The Helsinki Commission staffer has made seven trips to Ukraine, bringing $30,000 in sniper equipment at one point
A senior staffer at the US Congress is facing an ethics probe over a public speech in which he boasted of delivering sniper scopes to the Ukrainian army, the New York Times reported on Monday.
The outlet described Kyle Parker as a “senior Senate adviser” for the US Commission on Security and Cooperation in Europe, commonly known as the Helsinki Commission. Parker is one of the committee’s longest-serving aides, described by the times as “a driving force” behind the 2012 Magnitsky Act.
According to a confidential report by the commission’s director and general counsel, leaked to the Times, Parker is being investigated over concerns that his multiple trips to Ukraine and donations of military technology might make him an unregistered foreign agent.
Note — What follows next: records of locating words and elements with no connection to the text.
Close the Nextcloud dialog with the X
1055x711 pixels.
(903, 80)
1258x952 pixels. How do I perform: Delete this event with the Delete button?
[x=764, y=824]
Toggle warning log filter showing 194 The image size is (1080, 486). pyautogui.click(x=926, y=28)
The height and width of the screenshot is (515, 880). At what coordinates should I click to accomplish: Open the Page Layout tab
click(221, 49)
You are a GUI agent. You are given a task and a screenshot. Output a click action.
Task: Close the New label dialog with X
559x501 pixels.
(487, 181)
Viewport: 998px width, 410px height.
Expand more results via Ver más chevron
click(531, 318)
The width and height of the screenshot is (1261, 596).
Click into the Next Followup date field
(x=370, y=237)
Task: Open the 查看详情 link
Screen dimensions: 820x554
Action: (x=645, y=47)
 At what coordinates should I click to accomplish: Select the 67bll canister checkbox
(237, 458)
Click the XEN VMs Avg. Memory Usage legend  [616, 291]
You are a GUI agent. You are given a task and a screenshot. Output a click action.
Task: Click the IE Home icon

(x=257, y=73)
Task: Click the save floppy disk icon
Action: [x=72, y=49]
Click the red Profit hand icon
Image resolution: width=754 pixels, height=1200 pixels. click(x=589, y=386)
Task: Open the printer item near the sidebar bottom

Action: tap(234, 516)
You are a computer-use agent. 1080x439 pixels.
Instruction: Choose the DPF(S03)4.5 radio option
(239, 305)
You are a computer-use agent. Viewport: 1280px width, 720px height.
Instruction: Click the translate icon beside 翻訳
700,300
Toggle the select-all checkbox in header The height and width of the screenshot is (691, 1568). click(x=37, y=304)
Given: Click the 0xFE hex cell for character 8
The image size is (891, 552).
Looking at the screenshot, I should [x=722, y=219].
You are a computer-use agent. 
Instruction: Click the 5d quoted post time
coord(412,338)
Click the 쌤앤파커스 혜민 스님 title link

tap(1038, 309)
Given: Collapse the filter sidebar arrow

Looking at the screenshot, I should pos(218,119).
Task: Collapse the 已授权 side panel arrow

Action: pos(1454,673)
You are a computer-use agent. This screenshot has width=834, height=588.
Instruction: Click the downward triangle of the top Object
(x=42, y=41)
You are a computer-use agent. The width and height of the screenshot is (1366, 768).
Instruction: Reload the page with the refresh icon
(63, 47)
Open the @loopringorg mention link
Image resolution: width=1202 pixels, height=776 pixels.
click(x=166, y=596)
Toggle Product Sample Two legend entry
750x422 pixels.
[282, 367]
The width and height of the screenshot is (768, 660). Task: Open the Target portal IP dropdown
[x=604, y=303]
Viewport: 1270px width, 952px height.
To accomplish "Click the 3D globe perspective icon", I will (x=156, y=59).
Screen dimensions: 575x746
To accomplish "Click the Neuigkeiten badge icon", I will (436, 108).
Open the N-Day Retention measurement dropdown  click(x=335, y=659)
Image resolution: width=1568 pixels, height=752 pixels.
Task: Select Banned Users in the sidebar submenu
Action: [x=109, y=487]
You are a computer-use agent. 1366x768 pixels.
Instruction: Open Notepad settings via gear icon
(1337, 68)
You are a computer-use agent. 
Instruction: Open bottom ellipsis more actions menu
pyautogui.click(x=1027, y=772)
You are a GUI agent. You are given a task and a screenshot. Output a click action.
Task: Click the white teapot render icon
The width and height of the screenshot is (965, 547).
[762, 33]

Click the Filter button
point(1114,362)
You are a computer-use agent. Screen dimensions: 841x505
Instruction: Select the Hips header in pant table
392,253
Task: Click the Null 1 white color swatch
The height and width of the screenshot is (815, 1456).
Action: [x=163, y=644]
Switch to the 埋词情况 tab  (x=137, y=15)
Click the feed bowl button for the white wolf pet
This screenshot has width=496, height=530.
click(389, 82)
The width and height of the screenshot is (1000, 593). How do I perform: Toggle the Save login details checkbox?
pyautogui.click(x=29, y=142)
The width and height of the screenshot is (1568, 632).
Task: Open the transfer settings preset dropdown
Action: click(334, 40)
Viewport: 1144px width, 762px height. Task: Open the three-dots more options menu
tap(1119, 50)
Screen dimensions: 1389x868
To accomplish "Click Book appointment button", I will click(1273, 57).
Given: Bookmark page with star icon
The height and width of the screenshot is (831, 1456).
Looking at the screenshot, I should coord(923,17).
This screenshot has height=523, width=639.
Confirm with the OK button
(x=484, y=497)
Parker has been to Ukraine at least seven times since February 2022, according to his social media posts, podcasts and lectures reviewed by the Times. There are photographs of him on social networks wearing uniforms with the insignia of Ukrainian units. In one photo he posted on his own X (formerly Twitter) account, Parker said he was “plotting the liberation” of Lugansk.
In written responses to the Times, Parker’s representative – who insisted on staying anonymous – said the camouflage uniforms were a recommendation of “American and Ukrainian security experts,” that Parker never wore the insignia of the units he was “accompanying,” and that his trips were never official.
Read more
US official backtracks after Nazi Collaborator tweet storm
However, people who traveled with him have told the outlet that he spoke of the trips as if they had been government business. A photo of him in Kherson was even published by the Helsinki Commission.
Parker apparently had relatives in Ukraine, and told congressional officials that at least some of the trips were to persuade them to evacuate. One of these relatives apparently handed him $30,000 collected by Ukrainian volunteers to buy sights and other equipment for Ukrainian snipers, according to a lecture Parker gave in April 2023 at the University of Maine in Bangor.
According to the lecture, Parker bought the equipment in the US and turned it over to a contact in Kharkov in mid-April 2022. “You never go into wartime Ukraine with an empty suitcase,” he said.
This bothered congressional officials, who said Parker could have violated ethics rules and export restrictions. Their report also accused him of declaring the commission to be on a “war footing” and no longer having to follow rules about reporting travel or contacts with foreign officials.
The report objected to Parker hiring a Ukrainian parliamentary aide for a congressional fellowship, and alleged he was “wittingly or unwittingly being targeted and exploited by a foreign intelligence service,” recommending FBI involvement.
According to two anonymous officials who spoke to the Times, an outside law firm is handling the probe and it was unclear whether the FBI ever got involved.
Parker has denied any wrongdoing. His representative claimed the report was “retaliation” by two senior people Parker has accused of misconduct. He remains employed by the commission, even though its chairman – Republican Congressman Joe Wilson – demanded his “immediate resignation or termination” on national security grounds in November.